◆ WHAT THIS TASK INVOLVES
Show every line in the records below that contains the string "Instruction". Case matters.

Records from a data collection
====

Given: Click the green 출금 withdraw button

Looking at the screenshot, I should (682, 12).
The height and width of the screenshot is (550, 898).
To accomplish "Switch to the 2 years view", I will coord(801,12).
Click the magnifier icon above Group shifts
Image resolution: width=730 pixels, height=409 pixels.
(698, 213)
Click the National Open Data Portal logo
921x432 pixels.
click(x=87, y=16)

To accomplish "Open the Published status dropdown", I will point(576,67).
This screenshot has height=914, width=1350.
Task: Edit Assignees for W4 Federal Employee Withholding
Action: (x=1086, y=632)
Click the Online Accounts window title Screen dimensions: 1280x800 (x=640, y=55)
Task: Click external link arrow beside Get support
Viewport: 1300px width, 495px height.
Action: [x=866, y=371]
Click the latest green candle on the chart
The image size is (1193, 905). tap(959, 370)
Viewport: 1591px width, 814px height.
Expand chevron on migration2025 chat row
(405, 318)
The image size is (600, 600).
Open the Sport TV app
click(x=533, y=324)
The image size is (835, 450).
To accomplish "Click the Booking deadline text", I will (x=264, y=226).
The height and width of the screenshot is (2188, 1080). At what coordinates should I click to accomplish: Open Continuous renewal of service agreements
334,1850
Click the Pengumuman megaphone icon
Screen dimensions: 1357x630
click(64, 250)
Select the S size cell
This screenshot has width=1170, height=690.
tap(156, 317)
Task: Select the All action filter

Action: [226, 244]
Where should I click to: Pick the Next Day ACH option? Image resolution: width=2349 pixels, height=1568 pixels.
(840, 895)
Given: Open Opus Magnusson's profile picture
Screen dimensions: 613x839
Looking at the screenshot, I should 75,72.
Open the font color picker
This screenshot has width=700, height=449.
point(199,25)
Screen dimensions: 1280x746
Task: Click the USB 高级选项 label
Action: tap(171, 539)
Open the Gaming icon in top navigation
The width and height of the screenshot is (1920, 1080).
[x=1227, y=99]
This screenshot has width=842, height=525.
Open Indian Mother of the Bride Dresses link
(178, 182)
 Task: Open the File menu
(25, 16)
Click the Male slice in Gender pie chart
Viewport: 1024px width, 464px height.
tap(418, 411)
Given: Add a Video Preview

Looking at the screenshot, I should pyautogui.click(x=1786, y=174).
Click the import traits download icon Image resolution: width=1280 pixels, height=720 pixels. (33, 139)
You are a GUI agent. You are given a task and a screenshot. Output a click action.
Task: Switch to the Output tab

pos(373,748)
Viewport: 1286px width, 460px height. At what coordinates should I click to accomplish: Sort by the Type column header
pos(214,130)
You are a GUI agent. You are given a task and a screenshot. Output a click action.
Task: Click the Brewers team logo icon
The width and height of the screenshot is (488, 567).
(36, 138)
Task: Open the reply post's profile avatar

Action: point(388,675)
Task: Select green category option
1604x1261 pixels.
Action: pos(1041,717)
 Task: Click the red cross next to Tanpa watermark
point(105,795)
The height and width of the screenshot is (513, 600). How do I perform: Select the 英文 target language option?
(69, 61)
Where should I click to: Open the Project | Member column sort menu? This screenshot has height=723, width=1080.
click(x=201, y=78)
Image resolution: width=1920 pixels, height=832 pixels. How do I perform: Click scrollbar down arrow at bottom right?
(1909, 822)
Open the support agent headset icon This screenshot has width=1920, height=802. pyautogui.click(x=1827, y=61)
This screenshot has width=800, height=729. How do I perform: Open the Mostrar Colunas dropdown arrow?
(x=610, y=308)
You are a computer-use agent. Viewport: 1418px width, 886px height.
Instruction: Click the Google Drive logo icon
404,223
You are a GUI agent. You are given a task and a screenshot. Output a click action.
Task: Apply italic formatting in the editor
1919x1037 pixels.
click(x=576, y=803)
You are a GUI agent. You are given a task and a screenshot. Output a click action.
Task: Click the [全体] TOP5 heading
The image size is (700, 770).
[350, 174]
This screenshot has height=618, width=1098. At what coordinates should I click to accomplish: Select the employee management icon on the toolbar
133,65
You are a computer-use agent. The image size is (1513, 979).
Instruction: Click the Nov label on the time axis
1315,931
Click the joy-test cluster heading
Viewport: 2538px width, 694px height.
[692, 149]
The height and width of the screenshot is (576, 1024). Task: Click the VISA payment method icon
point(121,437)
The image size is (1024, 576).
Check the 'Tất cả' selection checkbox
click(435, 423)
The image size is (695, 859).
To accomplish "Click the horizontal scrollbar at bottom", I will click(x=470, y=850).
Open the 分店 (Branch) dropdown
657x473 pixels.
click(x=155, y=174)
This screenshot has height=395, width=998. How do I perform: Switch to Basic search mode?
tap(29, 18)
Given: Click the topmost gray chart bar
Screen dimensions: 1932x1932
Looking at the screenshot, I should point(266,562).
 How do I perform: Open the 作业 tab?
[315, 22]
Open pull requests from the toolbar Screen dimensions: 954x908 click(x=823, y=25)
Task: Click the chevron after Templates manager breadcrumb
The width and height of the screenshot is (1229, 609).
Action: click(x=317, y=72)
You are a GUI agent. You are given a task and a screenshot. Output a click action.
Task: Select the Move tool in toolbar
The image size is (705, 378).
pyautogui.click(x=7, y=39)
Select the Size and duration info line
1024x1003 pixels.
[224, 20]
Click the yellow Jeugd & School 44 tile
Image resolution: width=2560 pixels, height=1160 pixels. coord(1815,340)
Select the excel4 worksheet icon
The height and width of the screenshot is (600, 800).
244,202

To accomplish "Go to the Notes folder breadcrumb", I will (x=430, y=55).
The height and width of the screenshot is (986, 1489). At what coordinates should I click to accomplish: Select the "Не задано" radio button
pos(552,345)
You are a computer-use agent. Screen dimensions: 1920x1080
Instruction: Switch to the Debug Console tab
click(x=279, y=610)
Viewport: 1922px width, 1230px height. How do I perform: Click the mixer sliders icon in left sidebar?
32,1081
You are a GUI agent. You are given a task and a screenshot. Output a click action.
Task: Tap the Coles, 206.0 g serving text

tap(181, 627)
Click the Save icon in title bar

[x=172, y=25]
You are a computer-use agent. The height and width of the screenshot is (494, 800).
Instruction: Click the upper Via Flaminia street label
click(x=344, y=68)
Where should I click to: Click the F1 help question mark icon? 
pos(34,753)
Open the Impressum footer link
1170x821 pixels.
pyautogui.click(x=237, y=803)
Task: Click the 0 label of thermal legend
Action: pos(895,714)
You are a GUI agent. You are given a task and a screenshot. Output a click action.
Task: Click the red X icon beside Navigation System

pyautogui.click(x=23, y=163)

====

◆ TASK OUTPUT
Instruction: Click the Google Drive logo icon
Instruction: Click the Nov label on the time axis
Instruction: Switch to the Debug Console tab
Instruction: Click the upper Via Flaminia street label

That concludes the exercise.